▶ [Records shown]:
####

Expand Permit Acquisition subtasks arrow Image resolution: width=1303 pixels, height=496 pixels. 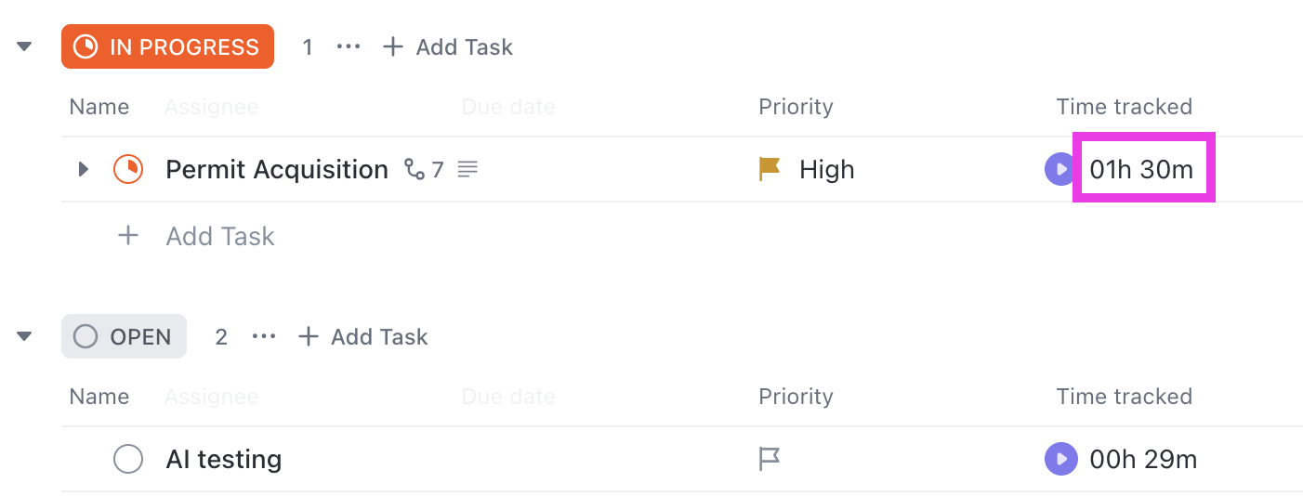pos(83,169)
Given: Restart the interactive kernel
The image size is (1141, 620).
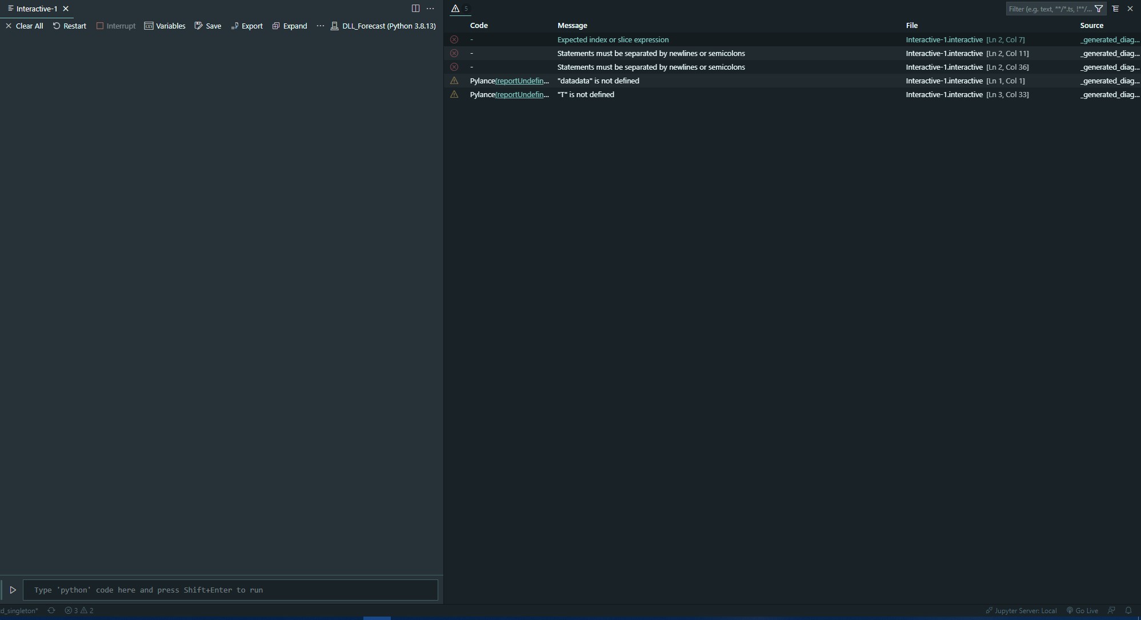Looking at the screenshot, I should tap(70, 26).
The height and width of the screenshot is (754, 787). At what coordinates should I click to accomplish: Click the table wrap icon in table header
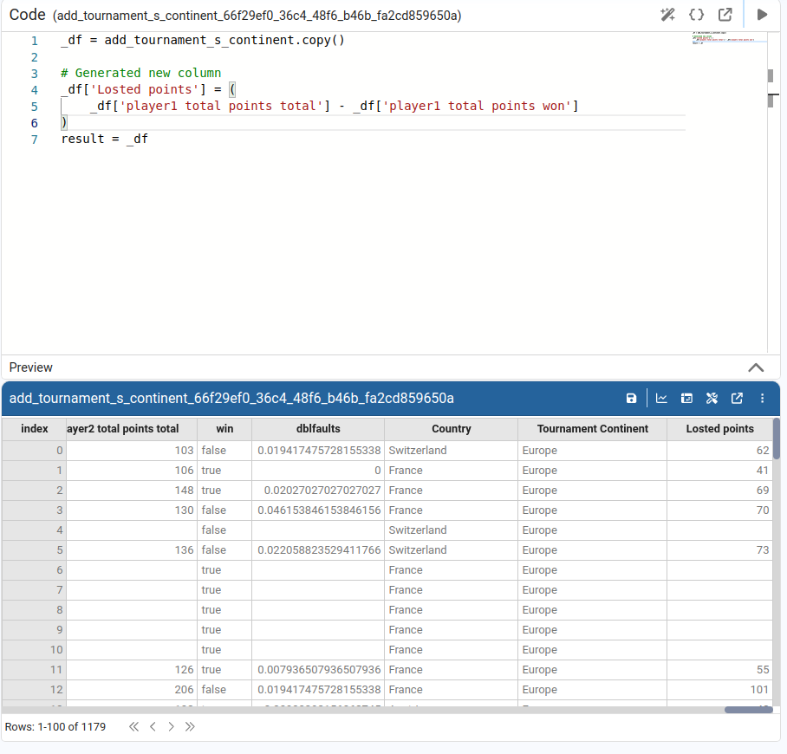(x=686, y=399)
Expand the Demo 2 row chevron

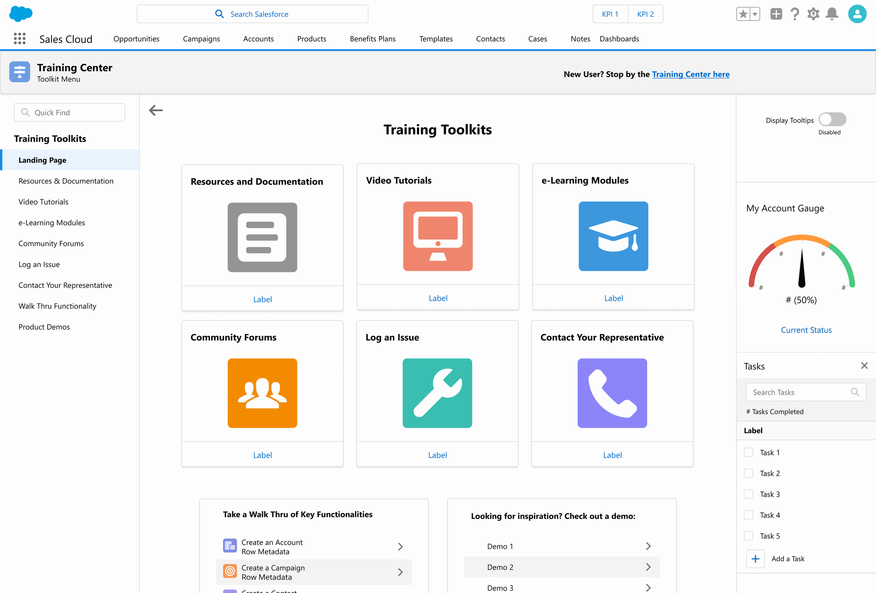click(648, 567)
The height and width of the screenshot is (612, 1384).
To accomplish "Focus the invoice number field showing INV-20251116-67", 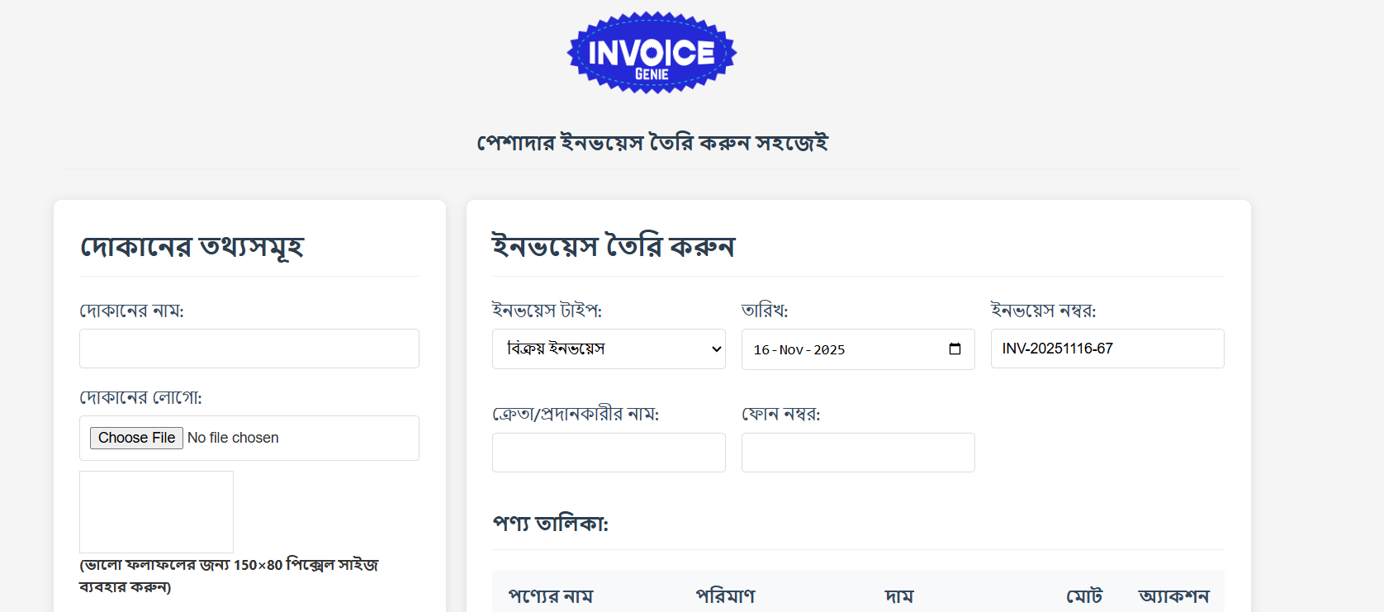I will pyautogui.click(x=1107, y=349).
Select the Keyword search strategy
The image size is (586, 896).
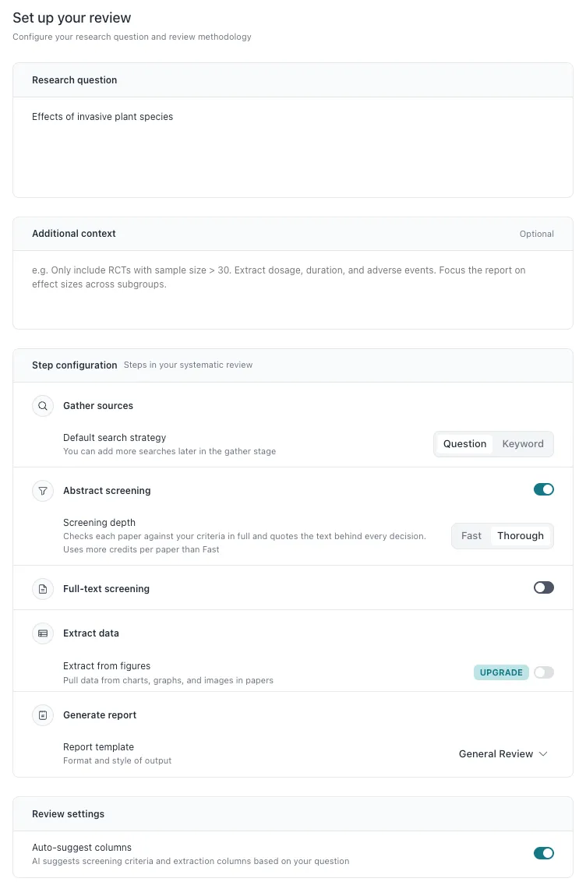pyautogui.click(x=523, y=445)
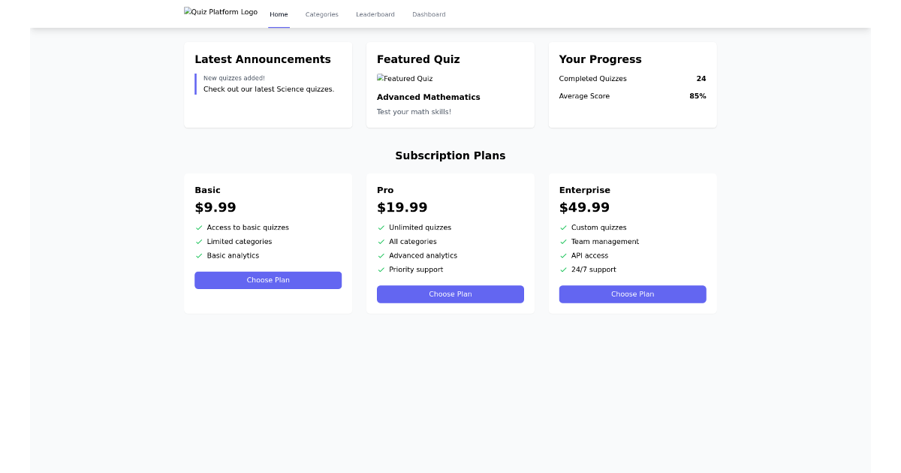This screenshot has height=473, width=901.
Task: Click the checkmark next to API access
Action: (x=564, y=255)
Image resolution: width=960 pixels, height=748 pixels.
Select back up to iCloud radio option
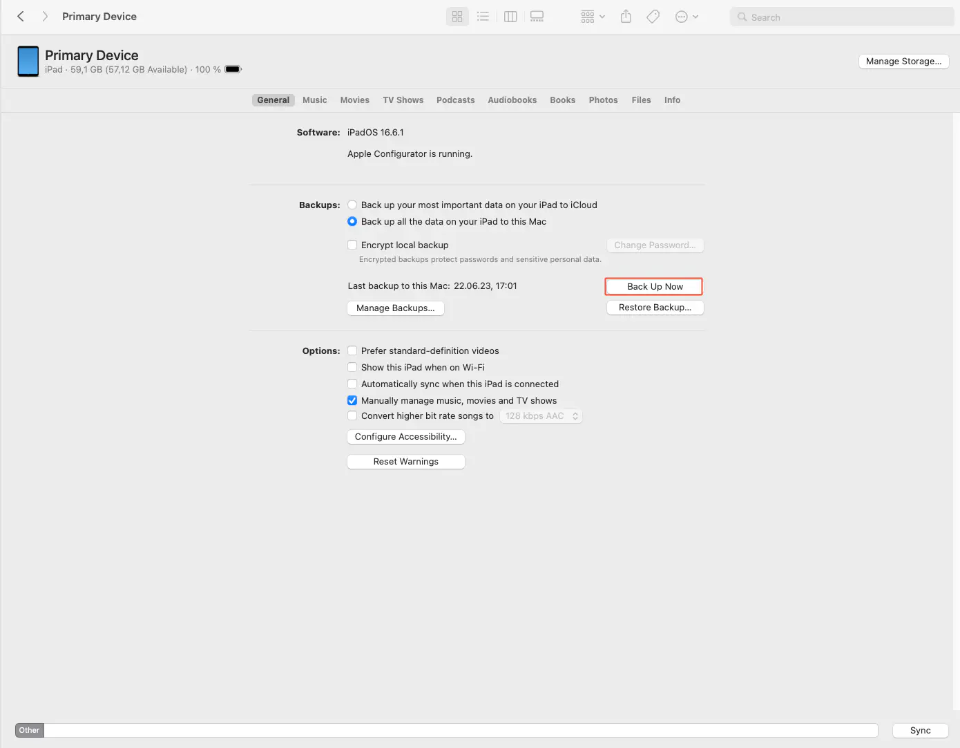[352, 205]
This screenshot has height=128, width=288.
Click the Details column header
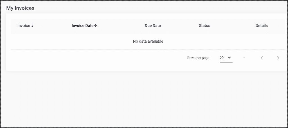pos(262,26)
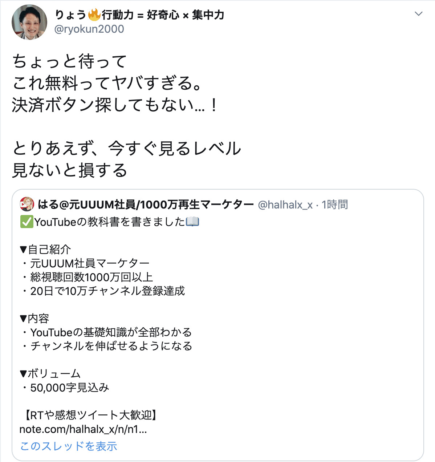This screenshot has height=462, width=435.
Task: Click the ▼ marker beside 内容
Action: click(23, 318)
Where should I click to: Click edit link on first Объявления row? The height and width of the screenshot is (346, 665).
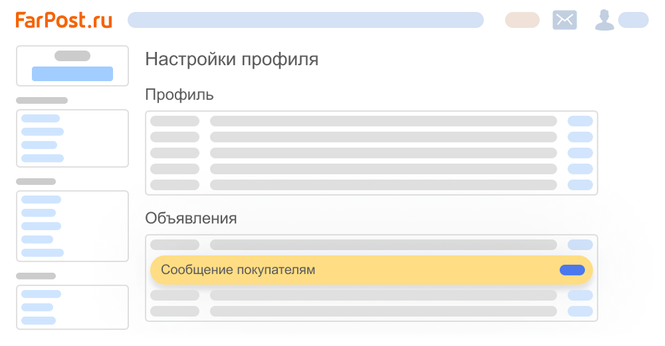[x=580, y=245]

####

▶ [To do]: Identify every line in the rows above that contains the word "Select", and copy each of those lines out. Case counts.

▶ [Task output]:
Select the Keyword search strategy
Select back up to iCloud radio option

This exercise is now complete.